━━━ INPUT DATA
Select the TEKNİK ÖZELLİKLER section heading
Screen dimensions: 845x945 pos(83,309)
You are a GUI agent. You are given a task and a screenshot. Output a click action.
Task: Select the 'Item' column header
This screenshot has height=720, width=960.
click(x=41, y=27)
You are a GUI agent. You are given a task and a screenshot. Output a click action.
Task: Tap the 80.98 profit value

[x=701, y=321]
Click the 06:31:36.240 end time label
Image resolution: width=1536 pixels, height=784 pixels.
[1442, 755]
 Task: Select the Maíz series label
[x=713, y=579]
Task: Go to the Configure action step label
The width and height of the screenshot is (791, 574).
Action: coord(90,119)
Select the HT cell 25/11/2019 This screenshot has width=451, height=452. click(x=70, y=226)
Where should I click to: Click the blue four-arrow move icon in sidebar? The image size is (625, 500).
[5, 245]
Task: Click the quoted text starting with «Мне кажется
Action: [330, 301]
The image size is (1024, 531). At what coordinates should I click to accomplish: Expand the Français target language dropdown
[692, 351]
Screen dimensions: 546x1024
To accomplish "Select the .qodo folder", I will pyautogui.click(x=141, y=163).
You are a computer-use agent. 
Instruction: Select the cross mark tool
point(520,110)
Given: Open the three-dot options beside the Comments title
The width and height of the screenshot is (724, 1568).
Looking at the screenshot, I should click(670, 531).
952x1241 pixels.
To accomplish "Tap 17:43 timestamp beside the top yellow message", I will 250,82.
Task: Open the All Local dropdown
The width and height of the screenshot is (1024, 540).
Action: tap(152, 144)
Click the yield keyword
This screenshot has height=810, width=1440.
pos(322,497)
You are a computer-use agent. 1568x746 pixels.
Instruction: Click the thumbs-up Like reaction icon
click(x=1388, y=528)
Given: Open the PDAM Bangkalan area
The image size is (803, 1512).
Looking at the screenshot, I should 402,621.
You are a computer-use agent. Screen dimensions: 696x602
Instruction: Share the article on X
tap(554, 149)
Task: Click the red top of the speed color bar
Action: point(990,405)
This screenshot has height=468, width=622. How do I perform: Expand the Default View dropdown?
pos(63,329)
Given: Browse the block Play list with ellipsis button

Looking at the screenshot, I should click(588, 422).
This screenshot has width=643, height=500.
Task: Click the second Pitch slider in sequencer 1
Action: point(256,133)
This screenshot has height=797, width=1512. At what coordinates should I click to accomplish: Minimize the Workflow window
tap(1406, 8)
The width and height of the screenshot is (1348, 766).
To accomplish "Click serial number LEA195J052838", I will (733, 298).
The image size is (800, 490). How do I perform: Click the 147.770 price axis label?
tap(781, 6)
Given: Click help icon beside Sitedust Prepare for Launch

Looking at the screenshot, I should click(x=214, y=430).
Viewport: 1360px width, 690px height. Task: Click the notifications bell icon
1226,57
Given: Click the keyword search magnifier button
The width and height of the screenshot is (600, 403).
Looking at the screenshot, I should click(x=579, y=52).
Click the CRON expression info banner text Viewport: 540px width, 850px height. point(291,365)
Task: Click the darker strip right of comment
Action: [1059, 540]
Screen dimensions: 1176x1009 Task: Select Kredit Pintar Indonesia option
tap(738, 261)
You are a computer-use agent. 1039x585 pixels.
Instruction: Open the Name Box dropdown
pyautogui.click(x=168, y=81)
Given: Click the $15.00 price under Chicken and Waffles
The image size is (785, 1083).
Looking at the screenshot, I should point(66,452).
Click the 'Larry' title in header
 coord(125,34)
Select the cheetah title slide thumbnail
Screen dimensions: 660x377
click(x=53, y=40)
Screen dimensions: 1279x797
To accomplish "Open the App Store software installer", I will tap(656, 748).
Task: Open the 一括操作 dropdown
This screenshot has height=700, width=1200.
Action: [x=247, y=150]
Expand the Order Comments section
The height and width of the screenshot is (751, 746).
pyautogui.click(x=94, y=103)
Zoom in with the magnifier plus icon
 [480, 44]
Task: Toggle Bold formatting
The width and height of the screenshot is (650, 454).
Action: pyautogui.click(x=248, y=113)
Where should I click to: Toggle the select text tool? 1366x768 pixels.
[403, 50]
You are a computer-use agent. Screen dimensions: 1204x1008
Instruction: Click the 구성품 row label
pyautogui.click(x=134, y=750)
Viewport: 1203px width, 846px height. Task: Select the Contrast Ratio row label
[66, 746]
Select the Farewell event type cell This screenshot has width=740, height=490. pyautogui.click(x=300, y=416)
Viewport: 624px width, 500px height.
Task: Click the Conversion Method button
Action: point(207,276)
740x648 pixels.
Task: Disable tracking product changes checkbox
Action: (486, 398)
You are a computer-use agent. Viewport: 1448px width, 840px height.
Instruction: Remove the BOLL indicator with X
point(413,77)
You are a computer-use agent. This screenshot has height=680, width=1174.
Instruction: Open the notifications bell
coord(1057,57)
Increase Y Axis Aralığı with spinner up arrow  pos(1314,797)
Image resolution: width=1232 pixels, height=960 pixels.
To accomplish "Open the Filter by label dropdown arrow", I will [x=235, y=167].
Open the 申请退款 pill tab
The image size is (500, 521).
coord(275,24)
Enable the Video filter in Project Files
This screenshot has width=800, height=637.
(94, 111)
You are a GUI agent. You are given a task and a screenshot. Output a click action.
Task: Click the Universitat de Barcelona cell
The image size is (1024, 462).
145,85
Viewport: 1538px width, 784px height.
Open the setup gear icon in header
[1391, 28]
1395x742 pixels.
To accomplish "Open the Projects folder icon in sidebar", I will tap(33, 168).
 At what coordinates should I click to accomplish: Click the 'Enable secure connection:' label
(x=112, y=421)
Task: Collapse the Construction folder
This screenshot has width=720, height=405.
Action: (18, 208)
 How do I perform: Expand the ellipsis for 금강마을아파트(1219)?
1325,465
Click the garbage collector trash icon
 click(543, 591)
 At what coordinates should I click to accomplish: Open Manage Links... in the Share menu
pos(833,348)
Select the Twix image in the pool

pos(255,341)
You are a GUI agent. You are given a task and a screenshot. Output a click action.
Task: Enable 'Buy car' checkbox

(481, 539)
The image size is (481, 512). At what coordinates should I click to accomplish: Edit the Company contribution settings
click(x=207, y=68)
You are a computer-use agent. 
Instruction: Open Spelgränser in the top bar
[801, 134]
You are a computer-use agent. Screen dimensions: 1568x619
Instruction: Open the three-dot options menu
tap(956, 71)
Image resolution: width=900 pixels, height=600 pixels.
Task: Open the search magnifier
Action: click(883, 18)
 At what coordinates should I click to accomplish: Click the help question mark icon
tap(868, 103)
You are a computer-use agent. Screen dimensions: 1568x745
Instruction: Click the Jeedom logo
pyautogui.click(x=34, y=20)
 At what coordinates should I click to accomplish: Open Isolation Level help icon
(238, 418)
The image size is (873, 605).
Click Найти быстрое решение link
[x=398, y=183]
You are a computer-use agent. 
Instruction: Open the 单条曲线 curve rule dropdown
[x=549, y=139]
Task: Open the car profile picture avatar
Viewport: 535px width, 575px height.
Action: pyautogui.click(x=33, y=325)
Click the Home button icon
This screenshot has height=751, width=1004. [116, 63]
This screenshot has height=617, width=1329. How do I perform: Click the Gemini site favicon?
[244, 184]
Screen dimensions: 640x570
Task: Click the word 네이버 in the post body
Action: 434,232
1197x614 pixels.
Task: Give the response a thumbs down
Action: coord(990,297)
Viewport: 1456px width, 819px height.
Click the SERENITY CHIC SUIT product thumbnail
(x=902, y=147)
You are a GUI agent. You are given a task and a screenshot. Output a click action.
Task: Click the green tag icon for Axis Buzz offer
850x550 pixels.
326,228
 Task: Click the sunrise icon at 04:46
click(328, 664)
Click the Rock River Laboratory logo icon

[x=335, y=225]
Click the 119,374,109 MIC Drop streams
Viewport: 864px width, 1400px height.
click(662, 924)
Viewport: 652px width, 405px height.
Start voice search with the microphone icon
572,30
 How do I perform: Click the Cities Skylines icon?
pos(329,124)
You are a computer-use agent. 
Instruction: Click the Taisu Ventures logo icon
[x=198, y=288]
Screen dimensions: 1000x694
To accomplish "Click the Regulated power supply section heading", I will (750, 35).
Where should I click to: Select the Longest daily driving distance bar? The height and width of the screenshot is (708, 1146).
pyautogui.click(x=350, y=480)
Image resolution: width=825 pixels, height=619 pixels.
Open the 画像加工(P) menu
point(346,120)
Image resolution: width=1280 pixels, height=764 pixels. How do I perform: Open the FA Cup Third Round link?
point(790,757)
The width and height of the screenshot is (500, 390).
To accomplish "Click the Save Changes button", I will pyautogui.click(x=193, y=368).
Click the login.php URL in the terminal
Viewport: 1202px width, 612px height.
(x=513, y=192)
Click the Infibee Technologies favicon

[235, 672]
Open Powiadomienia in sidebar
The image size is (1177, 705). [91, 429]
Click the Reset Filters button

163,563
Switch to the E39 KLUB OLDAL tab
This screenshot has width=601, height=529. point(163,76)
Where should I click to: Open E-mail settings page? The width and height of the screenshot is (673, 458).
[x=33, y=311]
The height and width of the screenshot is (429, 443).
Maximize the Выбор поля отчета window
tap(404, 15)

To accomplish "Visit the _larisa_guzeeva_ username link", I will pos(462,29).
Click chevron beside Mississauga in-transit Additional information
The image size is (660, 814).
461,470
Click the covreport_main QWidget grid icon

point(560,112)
━━━━━━
■ EXERCISE AIM:
Which lines in the records contain the word "computer"? Copy each one.

■ OUTPUT FOR THIS EXERCISE:
You are a computer-use agent. 
You are a computer-use agent. 1568x746 pixels.
You are a computer-use agent. Screen dimensions: 696x602
You are a computer-use agent. 1039x585 pixels.
You are a computer-use agent. Screen dimensions: 1204x1008
You are a computer-use agent. Viewport: 1448px width, 840px height.
You are a computer-use agent. This screenshot has height=680, width=1174.
You are a computer-use agent. 
You are a computer-use agent. Screen dimensions: 1568x619
You are a computer-use agent. Screen dimensions: 1568x745
You are a computer-use agent. 
You are a computer-use agent. 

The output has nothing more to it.